The weather cleared as simultaneously my father’s health faded. His cancer relapsed and he was sidelined with a series of doctor’s appointments, hospitalizations and treatment courses. He hung on to that hope of getting the treehouse going by summer, still thinking it through in his mind, still evaluating what he would need to buy to supplement the materials already gathered and piled beneath the tree. In the mean time he lost physical strength day by day.

His dream needed to proceed as he fought his battle, so I borrowed library books on treehouses, and hired two college age brothers who lived down the road to get things started. I figured if my dad got well enough to build again, at least the risky stuff could be already done by the young guys. These brothers took their job very seriously. They pored over the books, took my dad’s plans, worked through the details and started in. They shinnied up the tree, put up pulleys on the high branches and placed the beams, hoisting them by pulling on the ropes with their car bumper. It was working great until the car bumper came off.

I kept my dad updated long distance with photos and stories. It was a diversion for him, but the far off look in his eye told me he wasn’t going to be building anything in this world ever again. He was gone by July. The treehouse was done a month later. It was everything my dad had dreamed of, and more. It had a deck, a protective railing, a trap door, a staircase. We had a open tree celebration and had 15 neighbors up there at once. I’m sure dad was sipping lemonade with us as well, enjoying the view.

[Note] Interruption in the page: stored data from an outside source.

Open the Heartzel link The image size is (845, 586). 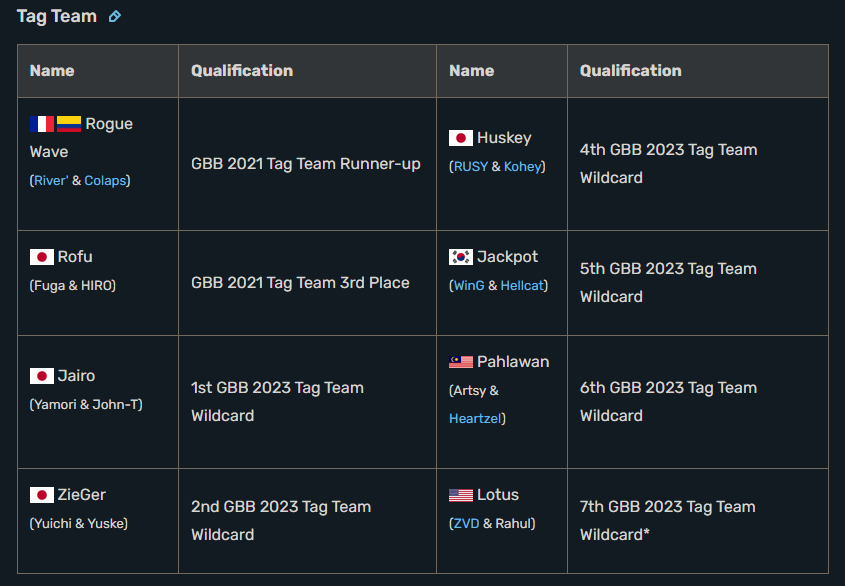[475, 419]
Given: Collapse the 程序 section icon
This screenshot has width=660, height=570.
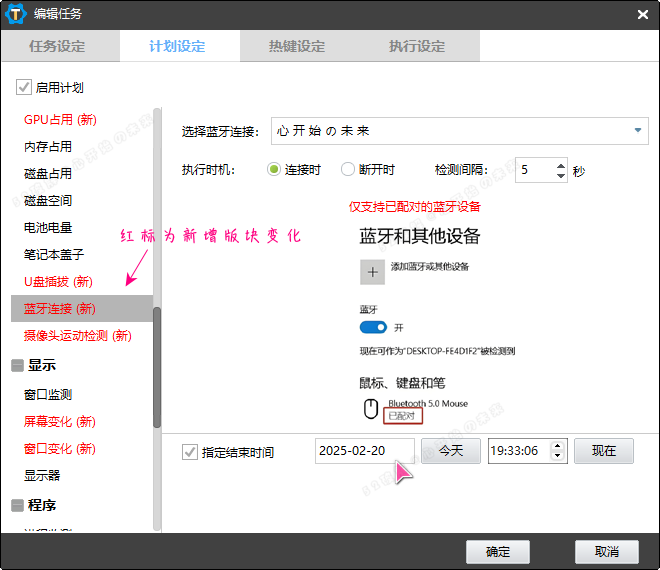Looking at the screenshot, I should tap(17, 505).
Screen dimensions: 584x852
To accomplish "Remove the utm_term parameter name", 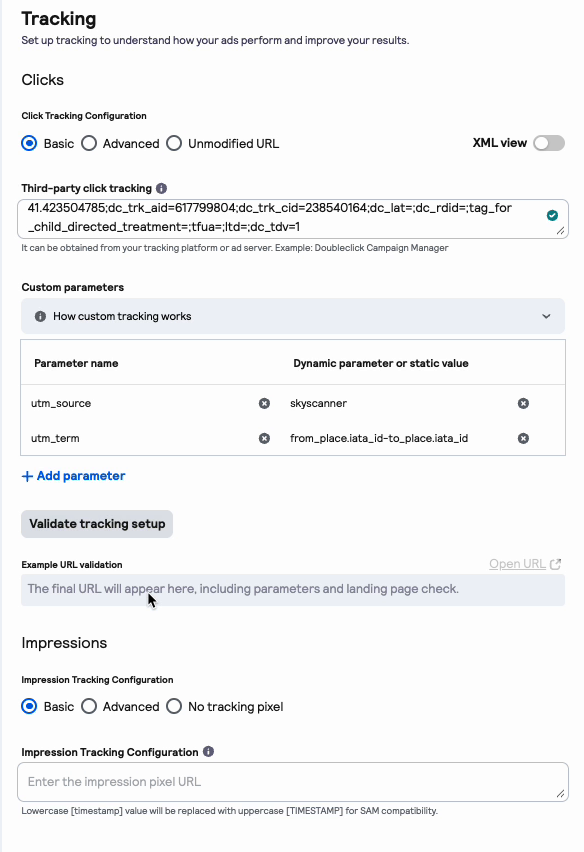I will click(x=264, y=438).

Now all these years later, the treehouse is tilting on its foundation as a main weight bearing branch is weakening. We’ve declared it condemned, not wanting to risk an accident.  It remains a daily reminder of past dreams fulfilled and unfulfilled as I look out my window. Much like my father’s body, the old walnut tree is weakening, hanging on by the roots but its muscle failing. It will, sometime, come down in one of our frequent fierce windstorms, just as its nearby partner did a few years ago.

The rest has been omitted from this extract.